(CNN) -- A 4-year-old U.S. citizen who was unable to enter the country this month because of a possible communications mix-up is expected to attempt the journey again on Wednesday, according to her lawyer.
"It's a grave injustice that she has been separated from her parents for so long and we're here to rectify that situation," said lawyer David Sperling, in Guatemala City, Guatemala.
Emily Ruiz, the daughter of Guatemalan immigrants living in New York without documentation, had spent five months recuperating from asthma while visiting with her grandparents in Guatemala, Sperling said.
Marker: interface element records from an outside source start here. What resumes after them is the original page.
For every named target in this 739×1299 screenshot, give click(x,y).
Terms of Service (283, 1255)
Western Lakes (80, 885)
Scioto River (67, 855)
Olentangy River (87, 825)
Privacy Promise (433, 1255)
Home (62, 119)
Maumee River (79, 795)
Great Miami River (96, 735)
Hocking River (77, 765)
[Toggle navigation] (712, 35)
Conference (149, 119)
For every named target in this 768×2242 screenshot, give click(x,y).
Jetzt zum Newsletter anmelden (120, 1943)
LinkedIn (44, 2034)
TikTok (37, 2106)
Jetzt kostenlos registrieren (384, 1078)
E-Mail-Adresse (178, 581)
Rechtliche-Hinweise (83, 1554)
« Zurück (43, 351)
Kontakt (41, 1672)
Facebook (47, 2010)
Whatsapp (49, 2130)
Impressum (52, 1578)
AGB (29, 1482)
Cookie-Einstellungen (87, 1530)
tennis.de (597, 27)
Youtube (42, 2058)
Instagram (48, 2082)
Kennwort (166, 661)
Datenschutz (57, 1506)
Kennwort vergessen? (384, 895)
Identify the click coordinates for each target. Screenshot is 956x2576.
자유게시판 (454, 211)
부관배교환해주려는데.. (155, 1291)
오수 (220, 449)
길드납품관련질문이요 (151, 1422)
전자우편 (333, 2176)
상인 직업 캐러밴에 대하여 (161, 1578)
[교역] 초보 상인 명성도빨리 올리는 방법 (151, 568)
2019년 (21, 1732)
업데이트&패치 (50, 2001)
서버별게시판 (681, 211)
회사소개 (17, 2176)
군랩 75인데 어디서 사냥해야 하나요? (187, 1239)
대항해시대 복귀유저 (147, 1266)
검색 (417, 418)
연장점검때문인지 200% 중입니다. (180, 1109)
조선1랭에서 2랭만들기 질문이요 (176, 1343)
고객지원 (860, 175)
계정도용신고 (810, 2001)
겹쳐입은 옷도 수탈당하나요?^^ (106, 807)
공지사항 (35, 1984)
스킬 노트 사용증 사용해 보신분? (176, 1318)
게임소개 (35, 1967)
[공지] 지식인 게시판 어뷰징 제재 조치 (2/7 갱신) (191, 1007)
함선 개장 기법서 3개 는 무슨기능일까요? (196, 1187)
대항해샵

When her grandfather accompanied her on a flight back to the United States on March 11, he was stopped by a customs official at Dulles International Airport in suburban Virginia for an immigration violation dating back some 20 years, the lawyer said.
He was denied entry into the United States, and that placed Emily in the middle of an immigration quagmire. According to her family, immigration officials gave her parents two options: Emily could be sent to Guatemala with her grandfather, or she could be turned over to state custody. She returned to Central America.
"She was basically deported to Guatemala, not in the legal sense, but effectively this is what happened," Sperling said. "We're not here to criticize the government; really, we do not know who is responsible for this."
U.S. Customs and Border Protection said last week that they offered to have the parents pick Emily up.
"CBP strives to reunite U.S. citizen children with their parents. If the parents choose not to take custody of their children, CBP works with other agencies to ensure the children's safety and well being, up to and including releasing them into the custody of other relatives," spokesman Lloyd M. Sterling said. "In this case, the parents were offered to pick up the child, but elected to have her returned to Guatemala with her grandfather."
Officials say they gave Emily's father the opportunity to pick her up, because she is a U.S. citizen. The father, who speaks limited English, said he did not understand if that was indeed offered.